What is being asked:
In the entries below, find the line with "Tap the accessibility icon in navigation bar" and the line with "Task: Click the Permisos"; give again those lines and every line between them, exactly.

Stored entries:
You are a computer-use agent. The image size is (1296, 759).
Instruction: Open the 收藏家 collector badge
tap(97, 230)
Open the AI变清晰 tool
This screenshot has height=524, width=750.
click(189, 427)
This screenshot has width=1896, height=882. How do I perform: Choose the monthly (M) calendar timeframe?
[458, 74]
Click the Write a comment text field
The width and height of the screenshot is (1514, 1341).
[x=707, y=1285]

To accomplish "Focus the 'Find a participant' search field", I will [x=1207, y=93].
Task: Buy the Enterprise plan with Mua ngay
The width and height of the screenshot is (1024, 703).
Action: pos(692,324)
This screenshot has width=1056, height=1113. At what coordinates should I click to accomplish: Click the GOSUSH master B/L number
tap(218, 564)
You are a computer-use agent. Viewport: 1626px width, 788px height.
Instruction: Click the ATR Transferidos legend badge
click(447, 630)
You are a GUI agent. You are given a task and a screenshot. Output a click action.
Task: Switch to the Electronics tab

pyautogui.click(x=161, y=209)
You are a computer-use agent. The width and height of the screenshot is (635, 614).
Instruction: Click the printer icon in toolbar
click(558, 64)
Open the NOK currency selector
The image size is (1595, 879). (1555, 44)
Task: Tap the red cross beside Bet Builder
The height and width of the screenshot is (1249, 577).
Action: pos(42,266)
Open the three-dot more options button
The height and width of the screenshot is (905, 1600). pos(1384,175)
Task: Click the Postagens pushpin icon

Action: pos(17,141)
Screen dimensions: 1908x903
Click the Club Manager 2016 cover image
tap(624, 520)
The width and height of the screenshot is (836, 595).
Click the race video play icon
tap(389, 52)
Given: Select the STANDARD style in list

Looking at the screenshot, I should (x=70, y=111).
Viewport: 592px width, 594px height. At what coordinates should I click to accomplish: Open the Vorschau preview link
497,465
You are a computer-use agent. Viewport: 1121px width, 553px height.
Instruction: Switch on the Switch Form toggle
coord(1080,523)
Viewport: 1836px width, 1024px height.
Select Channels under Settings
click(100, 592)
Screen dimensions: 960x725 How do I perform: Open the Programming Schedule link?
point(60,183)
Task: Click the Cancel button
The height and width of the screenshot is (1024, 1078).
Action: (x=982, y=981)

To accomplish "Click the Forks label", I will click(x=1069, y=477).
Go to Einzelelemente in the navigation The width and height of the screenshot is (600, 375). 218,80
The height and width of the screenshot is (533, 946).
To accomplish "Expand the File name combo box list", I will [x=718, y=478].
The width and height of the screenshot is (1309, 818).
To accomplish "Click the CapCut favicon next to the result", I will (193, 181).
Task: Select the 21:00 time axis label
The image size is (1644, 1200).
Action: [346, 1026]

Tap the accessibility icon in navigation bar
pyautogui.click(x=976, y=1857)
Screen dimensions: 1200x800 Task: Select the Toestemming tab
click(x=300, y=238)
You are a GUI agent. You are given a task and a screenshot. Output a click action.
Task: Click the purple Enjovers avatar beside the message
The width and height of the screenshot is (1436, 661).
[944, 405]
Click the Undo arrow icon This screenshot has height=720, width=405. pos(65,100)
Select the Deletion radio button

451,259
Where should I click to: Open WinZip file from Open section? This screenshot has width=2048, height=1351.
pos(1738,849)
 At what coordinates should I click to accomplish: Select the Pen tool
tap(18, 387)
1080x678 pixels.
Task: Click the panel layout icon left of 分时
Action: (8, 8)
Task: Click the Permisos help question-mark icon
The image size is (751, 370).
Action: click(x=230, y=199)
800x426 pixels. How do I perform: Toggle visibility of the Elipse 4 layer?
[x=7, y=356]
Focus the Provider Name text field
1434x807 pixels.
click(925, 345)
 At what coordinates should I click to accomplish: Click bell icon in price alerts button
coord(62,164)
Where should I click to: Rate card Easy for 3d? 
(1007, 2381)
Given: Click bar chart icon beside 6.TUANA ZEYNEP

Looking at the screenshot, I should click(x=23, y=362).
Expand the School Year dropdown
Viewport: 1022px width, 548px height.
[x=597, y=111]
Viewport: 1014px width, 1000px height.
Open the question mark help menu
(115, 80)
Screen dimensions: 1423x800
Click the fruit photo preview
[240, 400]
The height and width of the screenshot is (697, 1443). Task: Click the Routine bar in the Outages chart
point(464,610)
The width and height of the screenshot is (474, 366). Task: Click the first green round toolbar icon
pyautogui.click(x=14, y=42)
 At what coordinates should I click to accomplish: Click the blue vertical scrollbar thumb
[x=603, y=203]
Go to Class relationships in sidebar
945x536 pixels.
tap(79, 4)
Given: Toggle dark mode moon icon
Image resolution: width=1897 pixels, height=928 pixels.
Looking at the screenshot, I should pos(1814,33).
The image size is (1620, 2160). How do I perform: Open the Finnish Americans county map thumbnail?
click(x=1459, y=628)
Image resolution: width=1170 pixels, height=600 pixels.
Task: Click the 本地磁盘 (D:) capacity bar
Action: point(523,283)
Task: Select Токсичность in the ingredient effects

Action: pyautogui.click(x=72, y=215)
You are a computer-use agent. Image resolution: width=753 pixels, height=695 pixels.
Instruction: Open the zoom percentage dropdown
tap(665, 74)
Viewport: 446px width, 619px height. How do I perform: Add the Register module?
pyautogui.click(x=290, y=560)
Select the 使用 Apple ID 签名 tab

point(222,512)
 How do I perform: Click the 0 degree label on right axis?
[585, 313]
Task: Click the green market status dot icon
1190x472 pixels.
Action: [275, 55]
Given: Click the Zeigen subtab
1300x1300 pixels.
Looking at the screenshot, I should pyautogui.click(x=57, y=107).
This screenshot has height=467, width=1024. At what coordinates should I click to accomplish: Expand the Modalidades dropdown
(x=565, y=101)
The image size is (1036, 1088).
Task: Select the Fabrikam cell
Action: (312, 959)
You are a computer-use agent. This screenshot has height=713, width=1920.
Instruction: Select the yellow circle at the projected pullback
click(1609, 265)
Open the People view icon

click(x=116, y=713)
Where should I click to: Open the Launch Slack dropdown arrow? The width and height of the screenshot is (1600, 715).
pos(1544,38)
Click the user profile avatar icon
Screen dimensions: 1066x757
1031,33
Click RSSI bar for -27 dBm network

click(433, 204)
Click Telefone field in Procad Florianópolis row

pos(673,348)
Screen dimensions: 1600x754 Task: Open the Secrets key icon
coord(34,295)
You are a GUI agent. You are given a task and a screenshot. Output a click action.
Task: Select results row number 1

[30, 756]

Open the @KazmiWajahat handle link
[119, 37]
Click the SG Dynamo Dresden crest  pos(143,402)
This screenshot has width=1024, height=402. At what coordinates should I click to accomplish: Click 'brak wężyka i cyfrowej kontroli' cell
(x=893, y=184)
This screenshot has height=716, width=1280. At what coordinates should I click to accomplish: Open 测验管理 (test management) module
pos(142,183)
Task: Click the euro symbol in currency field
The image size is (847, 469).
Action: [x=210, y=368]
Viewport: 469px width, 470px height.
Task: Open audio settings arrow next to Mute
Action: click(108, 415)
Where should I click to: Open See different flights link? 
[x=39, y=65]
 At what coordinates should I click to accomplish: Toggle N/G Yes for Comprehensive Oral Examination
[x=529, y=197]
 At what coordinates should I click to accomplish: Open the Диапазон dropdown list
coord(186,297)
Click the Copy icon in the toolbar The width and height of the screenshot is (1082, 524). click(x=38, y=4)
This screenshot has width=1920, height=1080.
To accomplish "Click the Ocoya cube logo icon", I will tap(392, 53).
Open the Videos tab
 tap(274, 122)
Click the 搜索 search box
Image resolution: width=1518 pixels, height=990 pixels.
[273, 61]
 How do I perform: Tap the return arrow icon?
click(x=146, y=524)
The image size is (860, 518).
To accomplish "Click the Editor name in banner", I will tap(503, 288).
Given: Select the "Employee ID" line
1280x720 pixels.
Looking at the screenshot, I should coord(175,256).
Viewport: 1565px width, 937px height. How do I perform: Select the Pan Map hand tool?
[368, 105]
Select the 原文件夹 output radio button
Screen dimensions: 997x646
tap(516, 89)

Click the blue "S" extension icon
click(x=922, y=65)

Reply:
Tap the accessibility icon in navigation bar
pyautogui.click(x=976, y=1857)
Screen dimensions: 1200x800 Task: Select the Toestemming tab
click(x=300, y=238)
You are a GUI agent. You are given a task and a screenshot. Output a click action.
Task: Click the purple Enjovers avatar beside the message
The width and height of the screenshot is (1436, 661).
[944, 405]
Click the Undo arrow icon This screenshot has height=720, width=405. pos(65,100)
Select the Deletion radio button

451,259
Where should I click to: Open WinZip file from Open section? This screenshot has width=2048, height=1351.
pos(1738,849)
 At what coordinates should I click to accomplish: Select the Pen tool
tap(18, 387)
1080x678 pixels.
Task: Click the panel layout icon left of 分时
Action: (8, 8)
Task: Click the Permisos help question-mark icon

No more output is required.